Back in 2016 FedEx was “primarily in the B2B space and when you look ahead of the market, we thought 90 percent of the growth for the next five years is going to be e-commerce and 10 percent B2B,” CEO Raj Subramaniam told analysts in September. “Well, you look back now, and look at that timeframe, we see almost, not 90 percent but more than 100 percent of the growth came from e-commerce. So we actually expanded our e-commerce portfolio in a big way and expanded our operations.” 

FedEx in late 2020 closed on its acquisition of ShopRunner, a membership-based platform that allows consumers to shop across multiple brands. The perks include free two-day shipping, free returns and other discounts. FedEx paid $228 million for the business, according to a Securities & Exchange Commission filing, and housed the business under the FedEx Dataworks division. 

The partnerships between FedEx and Cart.com gives Cart.com sellers access to ShopRunner consumers. 

For Cart.com, the FedEx partnership is also seen as pushing the concept of e-commerce as a service—the idea that pushed the company into existence—even further. 

“I think if we think about the root cause about why we exist, we want to make it really easy for brands to focus on what they’re good at,” Cart.com CEO and co-founder Omair Tariq told Sourcing Journal in October. 

That means allowing fashion companies to focus on branding, while back-end functions, such as how to get product for sale onto Amazon or Instagram, is taken care of by a company such as Cart.com.  
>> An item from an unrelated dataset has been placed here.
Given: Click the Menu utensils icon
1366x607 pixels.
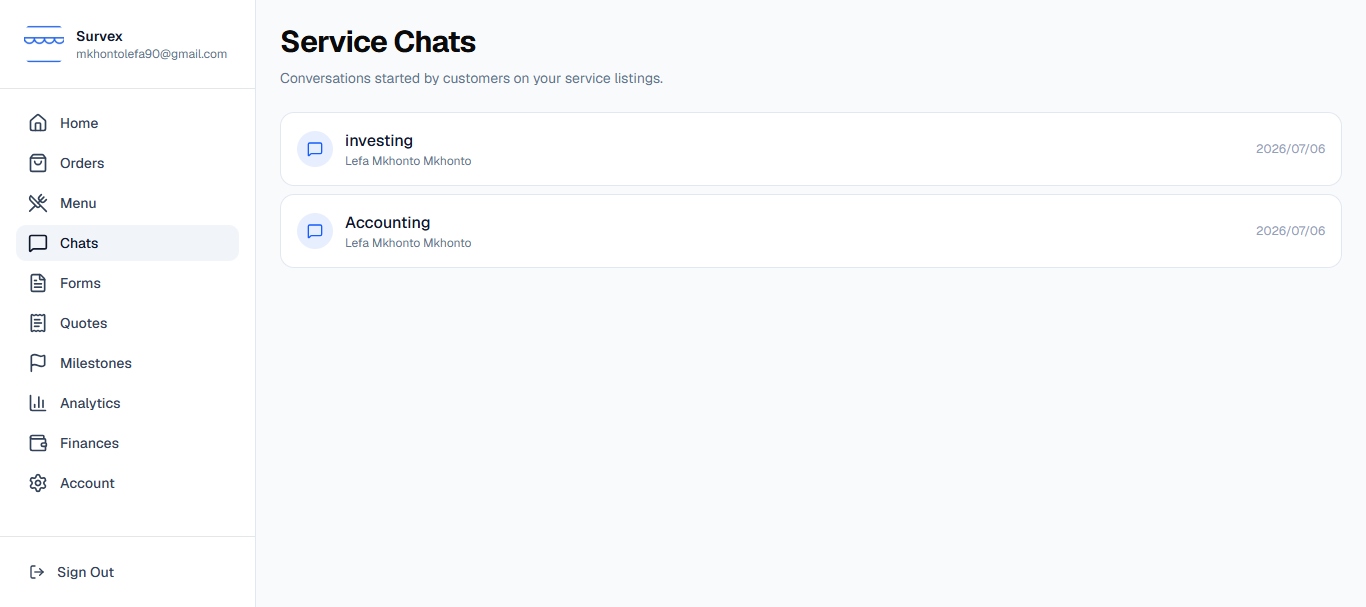Looking at the screenshot, I should pyautogui.click(x=38, y=203).
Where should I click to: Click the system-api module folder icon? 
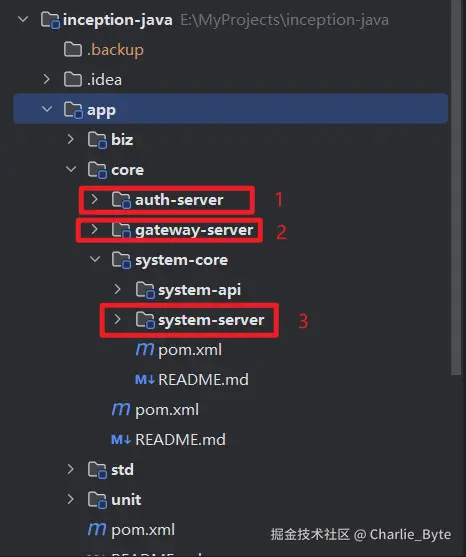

“When organizations are trying to scale their digital business, the existing options that they had were such that you would have to go launch a website or a platform and then you would have to connect to 20 or 30 different applications, work with someone for fulfillment, work with someone for payments…. The [service provider] stack itself was very ‘Frankenstackish,’” Tariq said. “There is no SAP for e-commerce enablement. There’s no centralized ERP that brings it all together.”